▶ **EXERCISE INSTRUCTIONS**: The required output is a copy of each line in the material below that includes "element".

▶ **EXERCISE MATERIALS**:
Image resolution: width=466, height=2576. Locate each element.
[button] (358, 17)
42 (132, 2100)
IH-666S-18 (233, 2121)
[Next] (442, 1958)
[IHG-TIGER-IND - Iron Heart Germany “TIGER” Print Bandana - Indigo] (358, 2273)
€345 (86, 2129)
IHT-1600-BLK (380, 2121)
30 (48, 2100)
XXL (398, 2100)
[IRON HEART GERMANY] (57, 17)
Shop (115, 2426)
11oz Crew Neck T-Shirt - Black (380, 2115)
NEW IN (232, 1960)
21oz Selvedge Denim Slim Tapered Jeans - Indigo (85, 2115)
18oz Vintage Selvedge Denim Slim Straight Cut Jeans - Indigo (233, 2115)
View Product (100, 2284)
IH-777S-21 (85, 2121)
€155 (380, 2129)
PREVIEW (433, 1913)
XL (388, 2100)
* * *
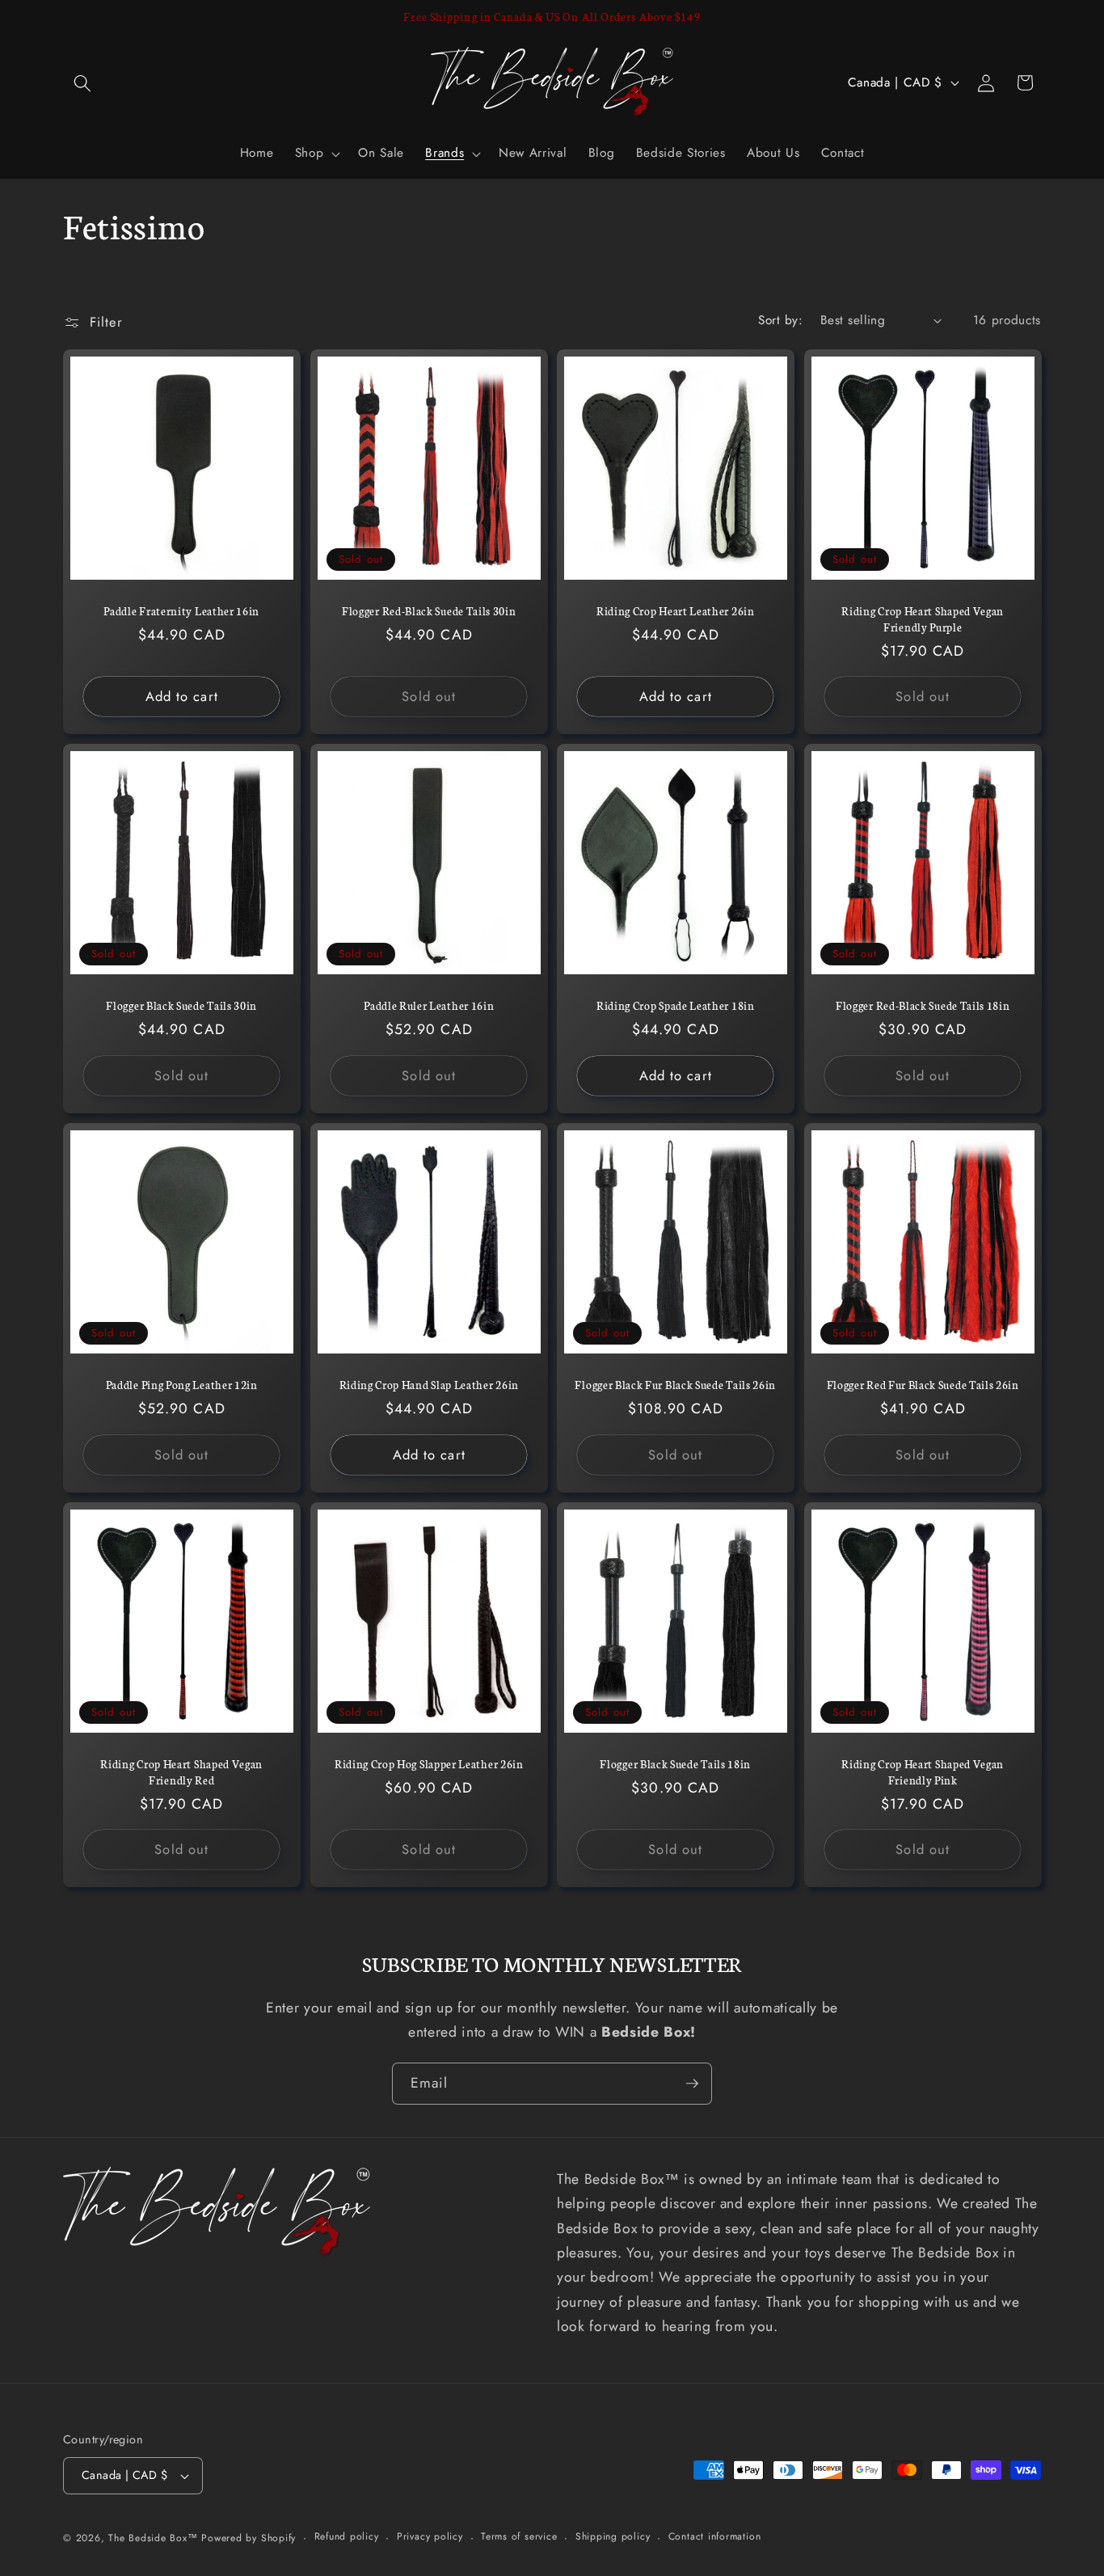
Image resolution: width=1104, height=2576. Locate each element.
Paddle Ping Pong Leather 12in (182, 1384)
==
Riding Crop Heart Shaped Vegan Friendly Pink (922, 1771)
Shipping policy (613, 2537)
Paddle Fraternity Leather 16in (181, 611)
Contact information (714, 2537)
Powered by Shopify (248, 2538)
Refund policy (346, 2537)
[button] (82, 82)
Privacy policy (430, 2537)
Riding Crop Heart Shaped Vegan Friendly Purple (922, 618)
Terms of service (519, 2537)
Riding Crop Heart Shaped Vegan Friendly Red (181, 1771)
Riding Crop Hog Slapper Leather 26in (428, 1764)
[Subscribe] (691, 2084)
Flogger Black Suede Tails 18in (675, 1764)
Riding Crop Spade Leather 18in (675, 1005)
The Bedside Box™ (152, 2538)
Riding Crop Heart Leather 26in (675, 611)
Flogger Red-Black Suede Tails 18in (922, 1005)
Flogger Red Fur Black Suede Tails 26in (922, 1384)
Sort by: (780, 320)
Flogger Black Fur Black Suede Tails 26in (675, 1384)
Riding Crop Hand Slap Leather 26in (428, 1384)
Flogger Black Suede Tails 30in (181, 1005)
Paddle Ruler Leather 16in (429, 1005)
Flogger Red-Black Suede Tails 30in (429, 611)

▶ **SOLUTION BELOW**:
Image resolution: width=466, height=2576. Locate each element.
Image resolution: width=1104, height=2576. Locate each element.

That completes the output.